Purifying Water from Boron Contamination with Highly Selective Metal-Organic Framework (MOF) Membranes

Purifying Water from Boron Contamination with Highly Selective Metal-Organic Framework (MOF) Membranes
Zachary Smith, Joseph R. Mares Career Development Professor, Department of Chemical Engineering

Period of performance: 

September 2018 to August 2020
MOF, Metal Organic Framework, MOFs, water purification, desalination, Boron, water quality

Abstract: 

This project seeks to leverage techniques and expertise at the interface of inorganic chemistry, materials science, and chemical engineering to achieve technical breakthroughs in water purification.  The strategy is to use water-stable metal-organic frameworks (MOFs) that have well-defined pore structures that can be engineered for the efficient removal of small neutral contaminants such as boron from water.

Boron is an essential micronutrient for both plants and animals, but becomes toxic at higher concentrations.  However, due to its small molecular size and un-charged chemical structure, it is particularly difficult to remove with standard water purification technologies.  Current desalination membrane technologies that operate with amorphous polymers cannot effectively remove boron from water due to its small molecule size and absence of ionic charge under normal operating conditions.   This project seeks to meet this challenge by developing highly selective membrane materials and membranes with near-perfect boron rejection for water purification.

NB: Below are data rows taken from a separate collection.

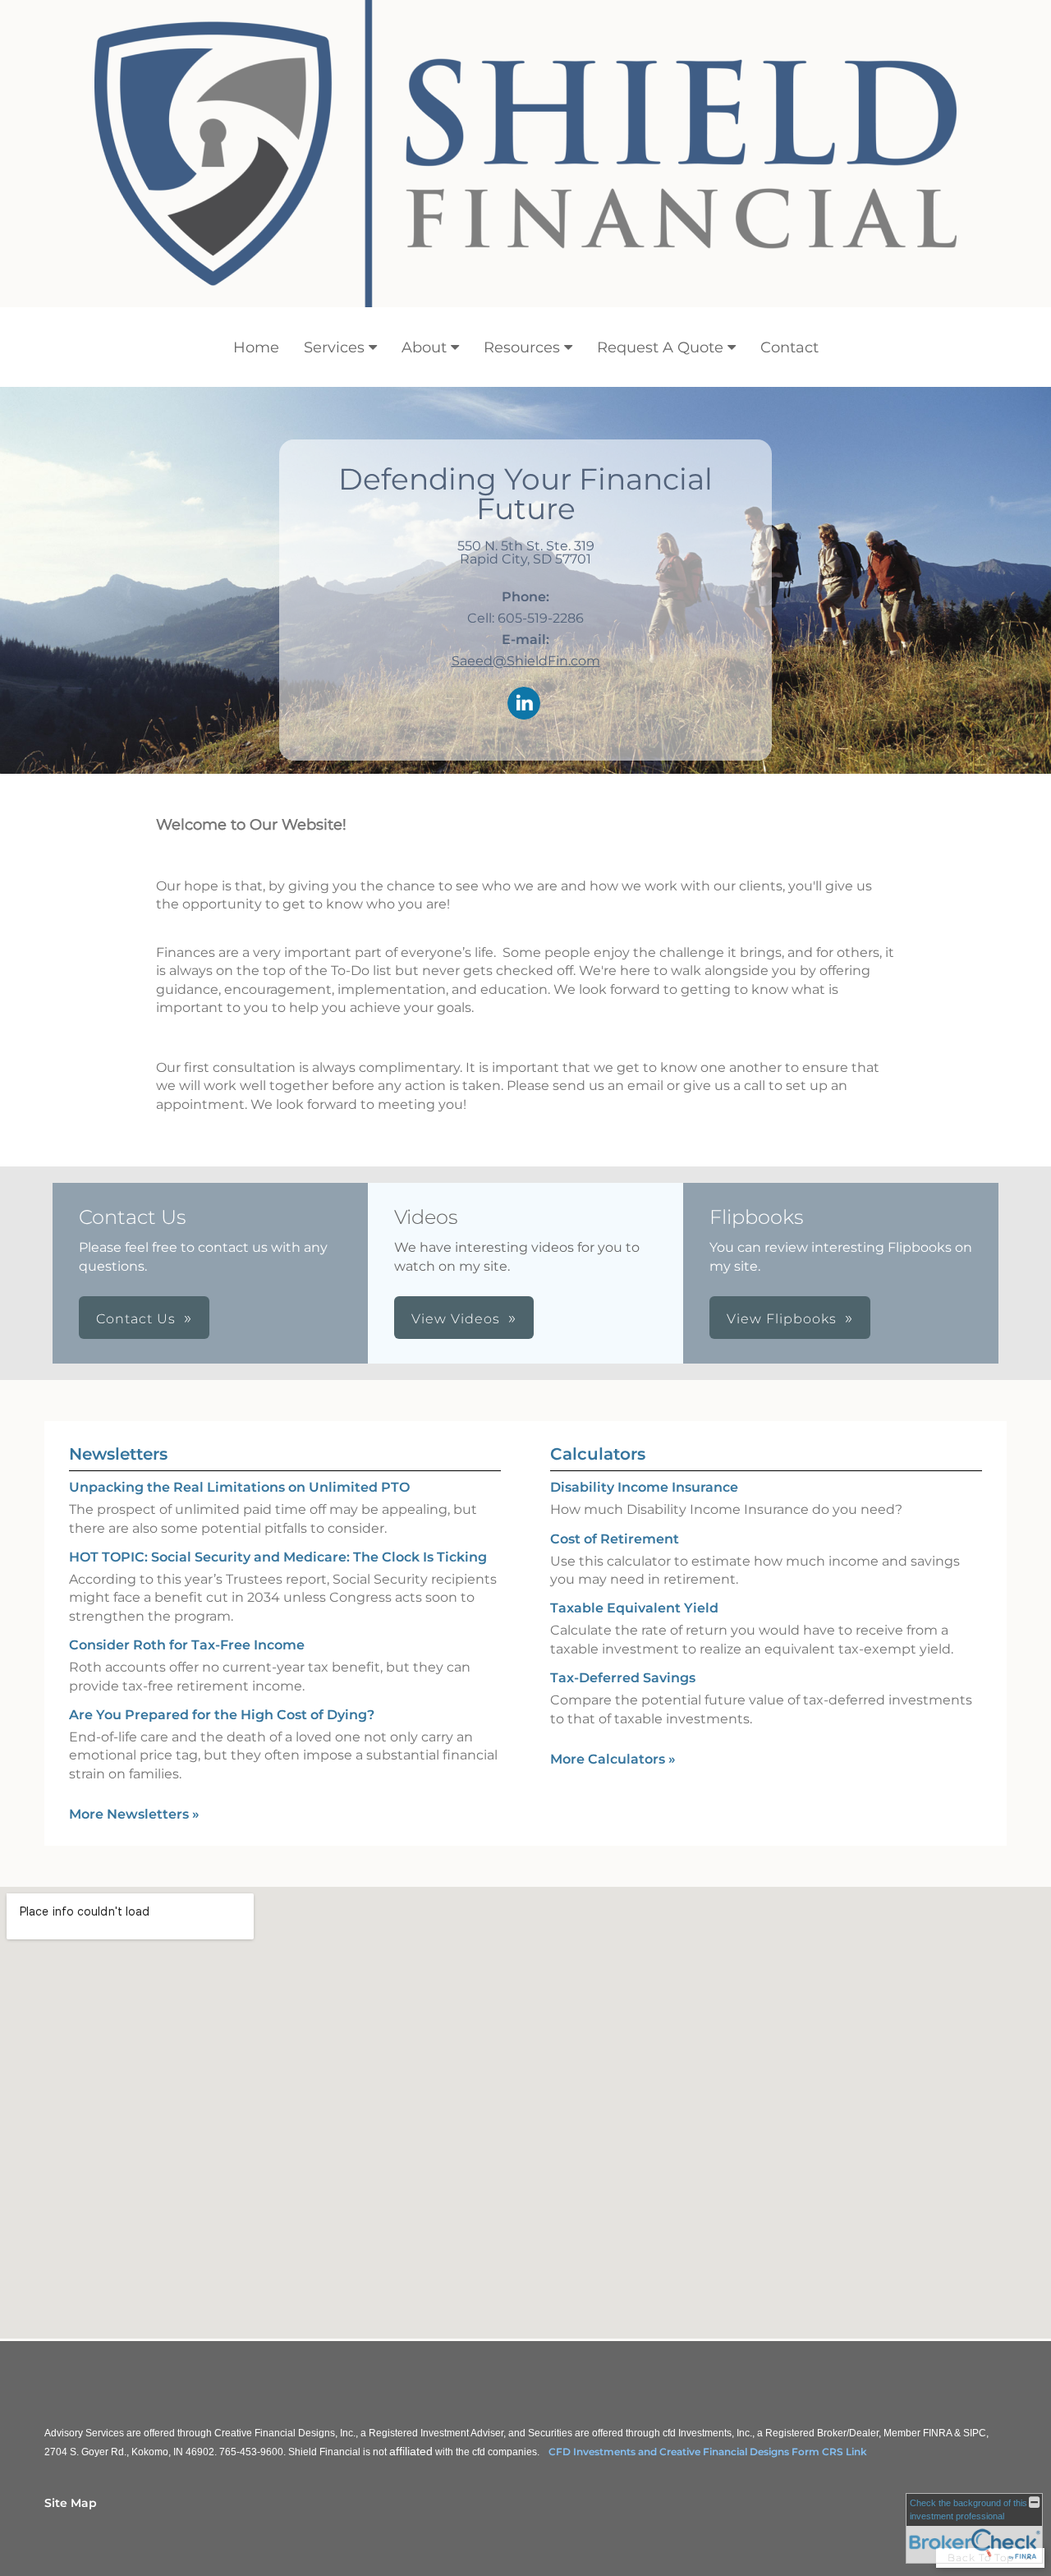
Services (334, 347)
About (424, 347)
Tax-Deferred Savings (622, 1678)
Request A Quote (660, 347)
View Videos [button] (455, 1319)
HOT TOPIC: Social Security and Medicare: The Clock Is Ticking (278, 1557)
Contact (789, 347)
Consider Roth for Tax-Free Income (187, 1645)
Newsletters (118, 1454)
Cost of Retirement (614, 1539)
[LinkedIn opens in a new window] (523, 704)
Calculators (597, 1454)
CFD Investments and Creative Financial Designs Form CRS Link (707, 2451)
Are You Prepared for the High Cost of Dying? (221, 1715)
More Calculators (613, 1759)
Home (256, 347)
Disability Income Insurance (644, 1487)
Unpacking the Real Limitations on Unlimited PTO (239, 1487)
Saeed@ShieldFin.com (526, 661)
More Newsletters (134, 1814)
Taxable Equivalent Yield (634, 1608)
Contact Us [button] (136, 1319)
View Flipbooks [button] (782, 1319)
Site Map (70, 2503)
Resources (522, 347)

MOFs carry particular qualities that make them well-suited for highly selective water purification and desalination.   The formation of materials with molecularly tuned pore apertures in combination with precisely designed chemistry allow MOFs to effectively reject small neutral molecules via size exclusion and solute-framework interactions.   However, the design and synthesis of effective MOFs for discrimination of small molecules in aqueous conditions has not been well investigated.   In order to address this critical need, this project will focus on the design, synthesis, and characterization of water-stable MOF materials with an optimized structure suitable for boron removal.   In addition, Smith and his team will explore new methods to fabricate these selective MOF materials into membrane separators.  

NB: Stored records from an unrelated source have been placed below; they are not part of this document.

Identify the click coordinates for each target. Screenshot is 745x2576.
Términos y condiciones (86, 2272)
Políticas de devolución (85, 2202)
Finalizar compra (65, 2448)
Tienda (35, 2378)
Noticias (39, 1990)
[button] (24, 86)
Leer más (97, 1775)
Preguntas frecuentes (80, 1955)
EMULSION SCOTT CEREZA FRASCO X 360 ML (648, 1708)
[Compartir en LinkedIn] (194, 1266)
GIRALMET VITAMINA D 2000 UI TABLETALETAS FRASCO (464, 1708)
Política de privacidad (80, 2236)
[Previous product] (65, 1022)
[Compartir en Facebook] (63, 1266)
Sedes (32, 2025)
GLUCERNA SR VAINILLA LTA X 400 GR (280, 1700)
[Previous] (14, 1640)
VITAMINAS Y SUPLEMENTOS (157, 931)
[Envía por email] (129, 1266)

The development of this technology could provide a solution to the challenge of the low selectivity of current state-of-the-art polymer-based membranes.  These MOF membranes, once developed, could provide stable separation performance in aqueous environments while still providing high water permeability and high rates of boron rejection.   The success would prove significant for water purification and desalination industries and, more importantly, provide a solution to an environmental challenge that is currently unmet by known water filtration polymers today.